Reproduce the part of the forum thread on motorcycle fork setup starting at "I use real fork" and ending at "the dirt out.".

— BEGIN Document section —

You're right, but what would we talk about?

I recently moved to Mississippi. The roads are terrible. Dirt roads in Georgia are usually better than the paved roads here. Dual disc brakes (unsprung weight) are not an option and I want the forks to move as fast as possible (high speed damping). I'm on OEM forks with 10 wt Bel-Ray. I raised the level as per a previous post.
 
I recently moved to Mississippi. The roads are terrible. Dirt roads in Georgia are usually better than the paved roads here. Dual disc brakes (unsprung weight) are not an option and I want the forks to move as fast as possible (high speed damping). I'm on OEM forks with 10 wt Bel-Ray. I raised the level as per a previous post.

You know, I hadn’t even considered that. Here in Arizona our roads are generally in really nice , smooth condition. We get very little rain and no snow and ice to heave roads and create pot holes. My forks really aren’t working very hard for the riding I do.
 
Doing the Minton Mods will improve and quicken fork response, especially to the little stuff. I still need to fine tune the forks on my '83. I added 1" preload spacers to the stock springs but it seems I've made them a bit too stiff. My goal was to preload them a little more than the stiffest stock setting (20mm) as even that seems to be too soft many times with stock springs. 1" (about 25mm) seemed like a good size. That would be about another half step stiffer than the stiffest stock setting. But, I also put another washer in there between my spacer and the spring, and I didn't take that into account. It adds probably near another 1/8" to the preload. So, I think I'm going to shorten the spacers to 3/4". Combined with the added washer, that should give me about 22mm of additional preload.

I'm also re-thinking my 7 ounce oil amount. That might be a bit much too, adding a little too much air-spring effect. I know that amount does set my oil level higher than 130mm (5 1/8"). I'm somewhere in the 4 1/4" to 4 1/2" range.

I use real fork oil as well. I don't consider it too expensive seeing that you don't change it nearly as often as motor oil. The manual calls for 4000 mile change intervals but I doubt anyone does that. I probably go a good 10 to 15K on mine. It doesn't get very hot or dirty like motor oil, so I don't see the need for such frequent changes. Since I run fork gaiters, hopefully I'm keeping most of the dirt out.

— END Document section —
— BEGIN Recorded data —

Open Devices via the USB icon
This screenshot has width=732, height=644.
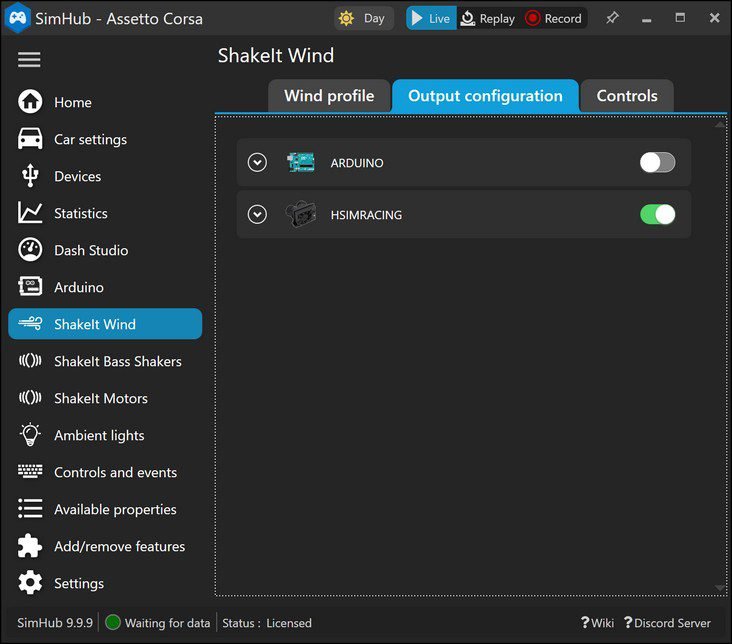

— END Recorded data —

**Correct answer:**
I use real fork oil as well. I don't consider it too expensive seeing that you don't change it nearly as often as motor oil. The manual calls for 4000 mile change intervals but I doubt anyone does that. I probably go a good 10 to 15K on mine. It doesn't get very hot or dirty like motor oil, so I don't see the need for such frequent changes. Since I run fork gaiters, hopefully I'm keeping most of the dirt out.